Paradójicamente, aquello que la versión electrónica del libro lanzó como atrevido reto comercial, moldear la experiencia literaria con otras herramientas, adquiere en la novela las formas de una hermosa utopía. La batalla entre la comunicación verbal y el lenguaje alternativo de las sensaciones termina cuando los últimos conquistan a los primeros. Destruido el microimplante, las ondas cerebrales de un logorresistente extienden su semilla como un virus hasta inocularlo en todos los hablantes. Algo parecido a atrasar un reloj para reiniciar la cuenta. La promesa de otra realidad, del mismo mundo percibido con nuevas herramientas. Desaprender para volver a aprender, para borrar parte del pasado y construir un nuevo futuro; para recuperar la inocencia perdida y desdibujar las distancias emocionales que han congelado nuestra intimidad.

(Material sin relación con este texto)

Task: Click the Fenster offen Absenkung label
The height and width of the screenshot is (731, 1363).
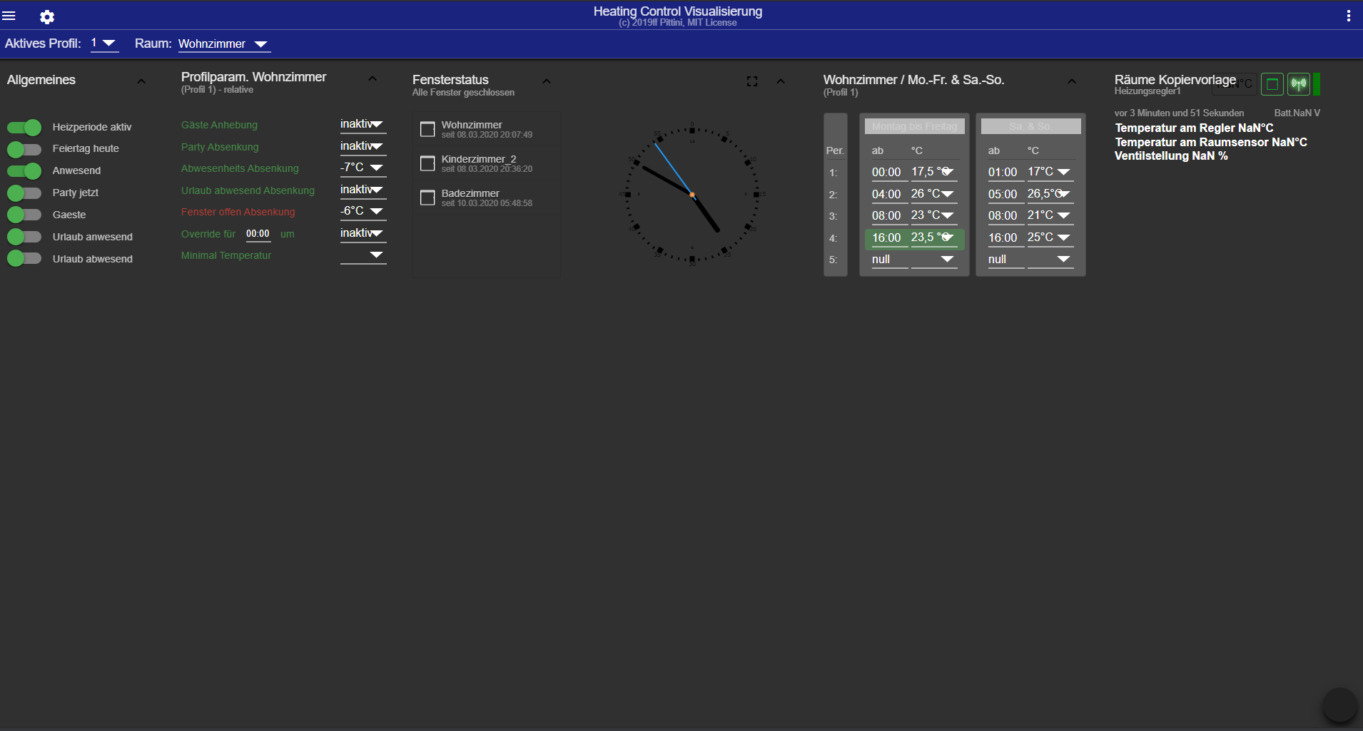Action: [238, 212]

Cada vez que la amenaza de un cambio se acerca, no podemos evitar una reacción conservadora, temerosa ante la posibilidad de perder todo aquello que hemos acumulado. ¿Es una reacción vanidosa, cobarde o inteligente? J.G. Ballard decía que la ciencia-ficción era el sueño de los cuerpos de convertirse en máquinas. Horowitz, Derby y Moffett plantean en su novela el sueño del lenguaje como una herramienta para acercarnos y emanciparnos de unos soportes tecnológicos y morales que describen la naturaleza de nuestro mundo sin pedirnos permiso. Como algo ajeno, como una prótesis que tarde o temprano acabamos rechazando. Algo que teme a lo desconocido. Algo que nunca entenderá que las cosas que nos hacen falta se nos revelarán con el tiempo. Como la promesa de una utopía emocional. En silencio, cara a cara, a través de esos gestos en los que nos reconocemos en el rostro del otro.